INPUT |
————
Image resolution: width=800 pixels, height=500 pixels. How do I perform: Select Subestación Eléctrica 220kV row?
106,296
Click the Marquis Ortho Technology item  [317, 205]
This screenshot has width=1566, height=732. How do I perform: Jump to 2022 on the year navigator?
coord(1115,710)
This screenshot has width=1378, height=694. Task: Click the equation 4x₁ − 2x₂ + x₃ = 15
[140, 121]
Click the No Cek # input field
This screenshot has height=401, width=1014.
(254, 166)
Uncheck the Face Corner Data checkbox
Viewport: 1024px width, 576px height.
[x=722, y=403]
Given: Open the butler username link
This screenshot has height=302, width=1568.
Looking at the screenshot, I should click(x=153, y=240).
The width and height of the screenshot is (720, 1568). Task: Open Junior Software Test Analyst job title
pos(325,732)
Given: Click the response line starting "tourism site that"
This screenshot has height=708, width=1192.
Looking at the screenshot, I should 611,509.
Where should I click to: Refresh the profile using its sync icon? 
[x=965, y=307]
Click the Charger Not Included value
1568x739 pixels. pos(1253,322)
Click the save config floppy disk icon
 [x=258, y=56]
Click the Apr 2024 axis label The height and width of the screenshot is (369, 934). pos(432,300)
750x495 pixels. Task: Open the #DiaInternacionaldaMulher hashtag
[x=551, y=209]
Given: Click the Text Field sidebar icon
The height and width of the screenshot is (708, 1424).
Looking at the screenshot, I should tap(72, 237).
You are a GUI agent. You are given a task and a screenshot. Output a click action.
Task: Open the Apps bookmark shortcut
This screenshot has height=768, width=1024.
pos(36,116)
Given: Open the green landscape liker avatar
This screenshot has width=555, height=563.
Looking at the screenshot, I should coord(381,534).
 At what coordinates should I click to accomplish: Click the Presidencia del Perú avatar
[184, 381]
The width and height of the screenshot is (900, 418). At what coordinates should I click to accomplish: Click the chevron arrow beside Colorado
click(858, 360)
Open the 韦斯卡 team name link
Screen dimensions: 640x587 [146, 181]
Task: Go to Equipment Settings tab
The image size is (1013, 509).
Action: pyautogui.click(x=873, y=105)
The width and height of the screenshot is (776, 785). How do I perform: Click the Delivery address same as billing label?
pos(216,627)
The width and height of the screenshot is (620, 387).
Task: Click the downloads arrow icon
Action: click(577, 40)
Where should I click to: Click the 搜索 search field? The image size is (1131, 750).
————
YOUR OBJECTIVE |
The complete listing above is to be output again exactly.

RESULT OF THE EXERCISE |
Image resolution: width=800 pixels, height=500 pixels. How do I perform: Select Subestación Eléctrica 220kV row?
106,296
Click the Marquis Ortho Technology item  [317, 205]
This screenshot has width=1566, height=732. How do I perform: Jump to 2022 on the year navigator?
coord(1115,710)
This screenshot has width=1378, height=694. Task: Click the equation 4x₁ − 2x₂ + x₃ = 15
[140, 121]
Click the No Cek # input field
This screenshot has height=401, width=1014.
(254, 166)
Uncheck the Face Corner Data checkbox
Viewport: 1024px width, 576px height.
[x=722, y=403]
Given: Open the butler username link
This screenshot has height=302, width=1568.
Looking at the screenshot, I should click(x=153, y=240).
The width and height of the screenshot is (720, 1568). Task: Open Junior Software Test Analyst job title
pos(325,732)
Given: Click the response line starting "tourism site that"
This screenshot has height=708, width=1192.
Looking at the screenshot, I should 611,509.
Where should I click to: Refresh the profile using its sync icon? 
[x=965, y=307]
Click the Charger Not Included value
1568x739 pixels. pos(1253,322)
Click the save config floppy disk icon
 [x=258, y=56]
Click the Apr 2024 axis label The height and width of the screenshot is (369, 934). pos(432,300)
750x495 pixels. Task: Open the #DiaInternacionaldaMulher hashtag
[x=551, y=209]
Given: Click the Text Field sidebar icon
The height and width of the screenshot is (708, 1424).
Looking at the screenshot, I should tap(72, 237).
You are a GUI agent. You are given a task and a screenshot. Output a click action.
Task: Open the Apps bookmark shortcut
This screenshot has height=768, width=1024.
pos(36,116)
Given: Open the green landscape liker avatar
This screenshot has width=555, height=563.
Looking at the screenshot, I should coord(381,534).
 At what coordinates should I click to accomplish: Click the Presidencia del Perú avatar
[184, 381]
The width and height of the screenshot is (900, 418). At what coordinates should I click to accomplish: Click the chevron arrow beside Colorado
click(858, 360)
Open the 韦斯卡 team name link
Screen dimensions: 640x587 [146, 181]
Task: Go to Equipment Settings tab
The image size is (1013, 509).
Action: pyautogui.click(x=873, y=105)
The width and height of the screenshot is (776, 785). How do I perform: Click the Delivery address same as billing label?
pos(216,627)
The width and height of the screenshot is (620, 387).
Task: Click the downloads arrow icon
Action: click(577, 40)
Where should I click to: Click the 搜索 search field? The image size is (1131, 750).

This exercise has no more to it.